Even the presidential candidate for the opposition Gambia Democratic Congress, Mamma Kandeh, tells me his young sister has just made it to Italy. The exodus is particularly notable in the rural interior, hit badly by drought. In farming communities like Saba, north of River Gambia, it’s estimated that up to a quarter of local young men have departed. Thanks to the cash they wire home, their old houses often have new concrete walls rather than mud-thatch. Village elders fear that if it continues, there will soon be hardly any menfolk left to do the harvest. Those who remain, meanwhile, complain that they are now seen as lousy marriage prospects, mere peasants with no get up and go. And the young increasingly see the Back Way as a rite of passage. ‘At school they tell us not to take the Back Way, but when I am older I might try it,’ says Omar Njai, 13, as he hoes groundnuts. ‘I want to be able to send money to my mother.’

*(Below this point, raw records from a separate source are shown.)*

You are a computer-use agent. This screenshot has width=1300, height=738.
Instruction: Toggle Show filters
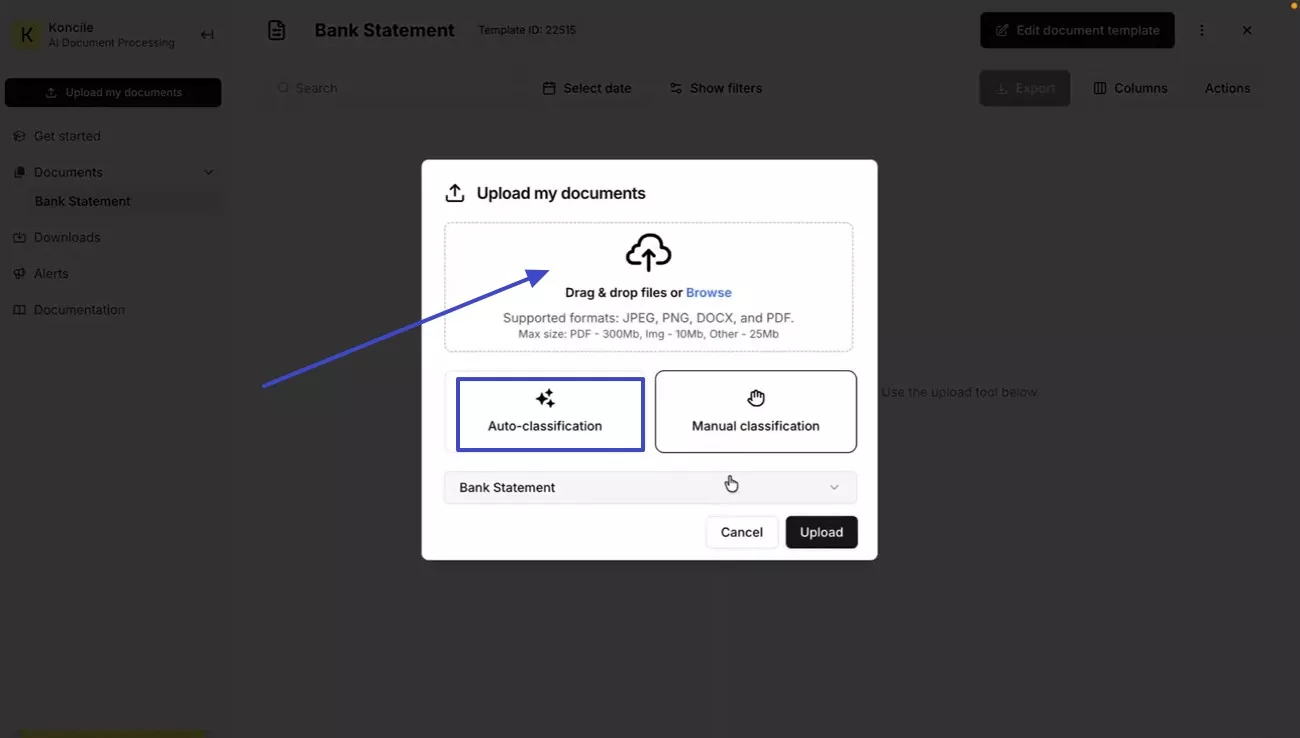716,88

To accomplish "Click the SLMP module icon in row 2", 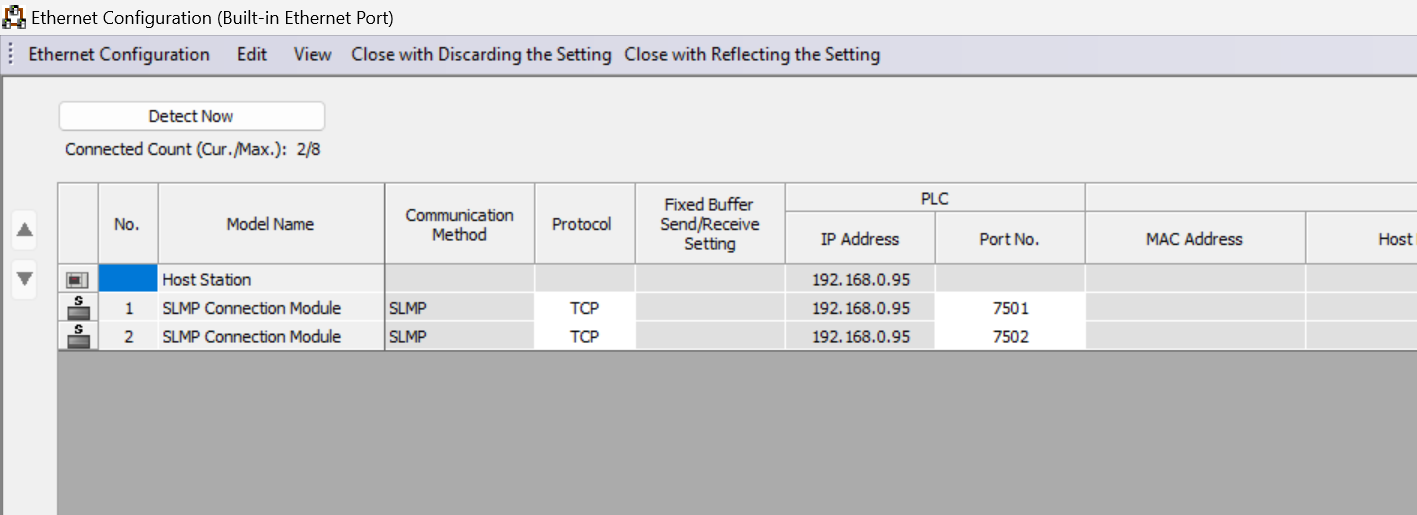I will [x=78, y=337].
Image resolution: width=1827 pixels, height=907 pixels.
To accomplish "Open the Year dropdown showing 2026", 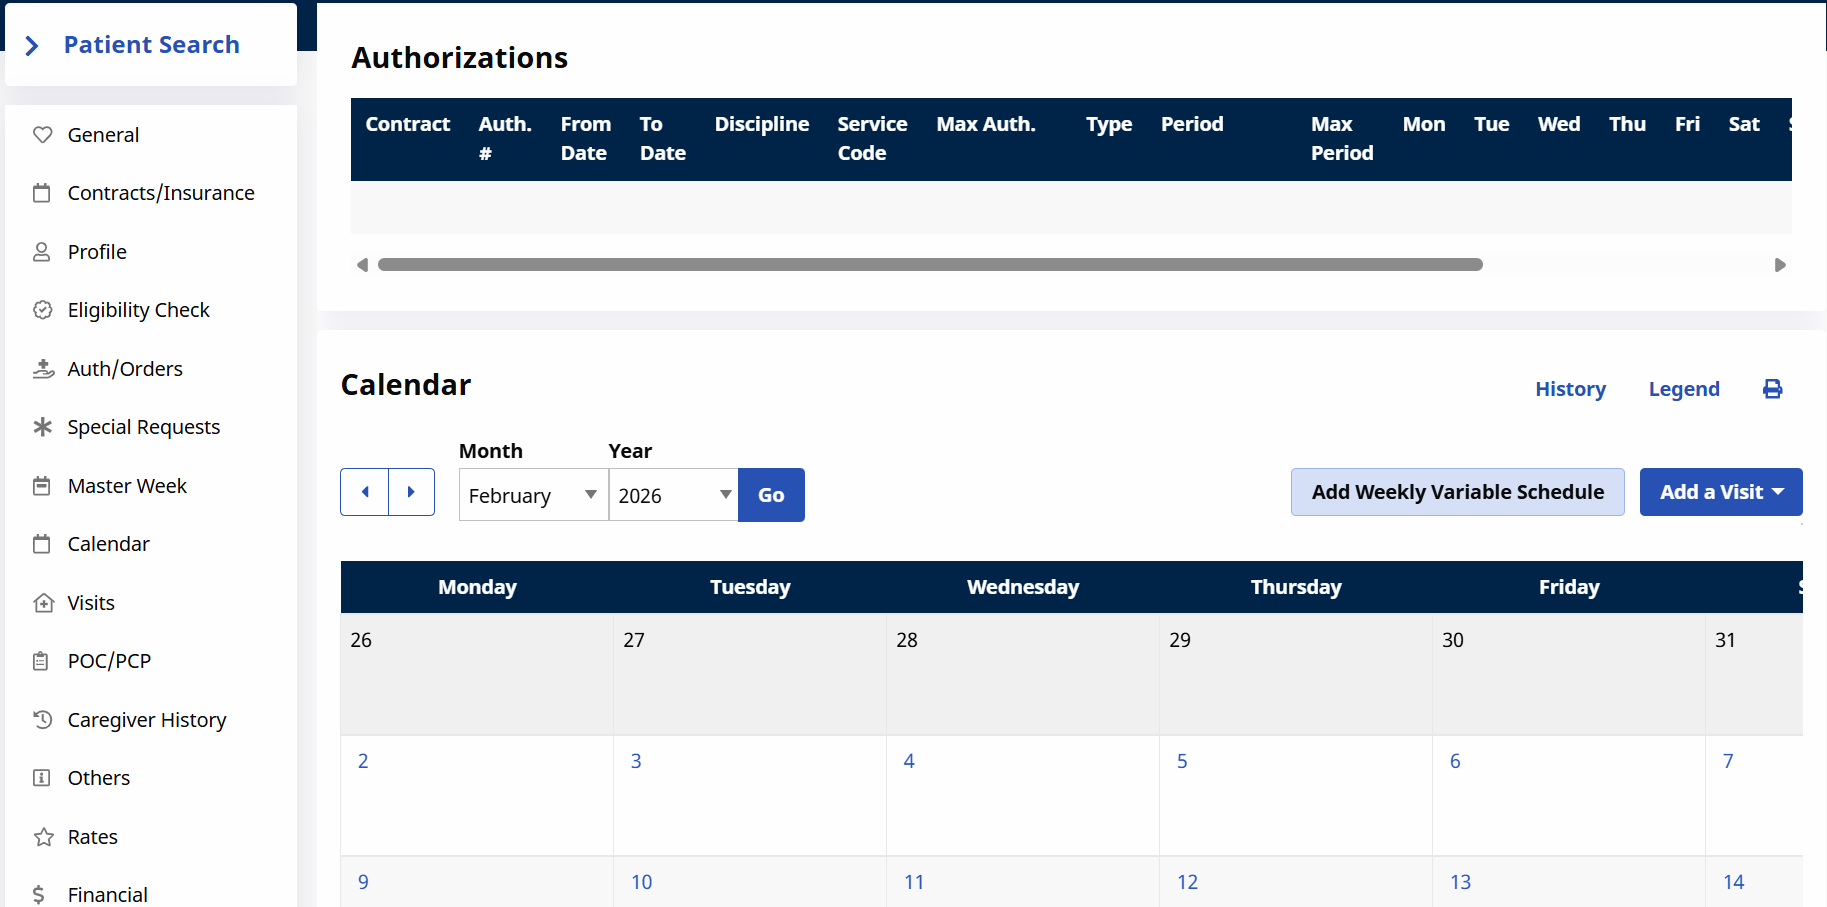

So what is to be done? This time last year, an EU summit in Malta pledged a multi–billion pound aid programme to make Africa’s main ‘people-exporting’ nations more attractive places to stay. Jammeh’s contribution to the debate has been typically eccentric: urging his people to stay at home, while calling last month on the International Criminal Court to prosecute Europe for letting them drown. At the same time, he announced Gambia’s withdrawal from the ICC, describing it as the ‘International Caucasian Court’.
Yet the more he backslides on human rights, the more migration becomes his trump card. Europe is reluctant to impose sanctions on him because it wants his co-operation in the migrant aid program, under which African governments will tighten border controls and take back more deportees. In effect, it is seeking his help on the very problem he is causing.
Short of a bloodbath at the elections, or one so incompetently rigged that the West cannot pretend not to notice, Mr Jammeh may well continue his rule for a billion years. The only question is: will there be any young men left to romance the tourists?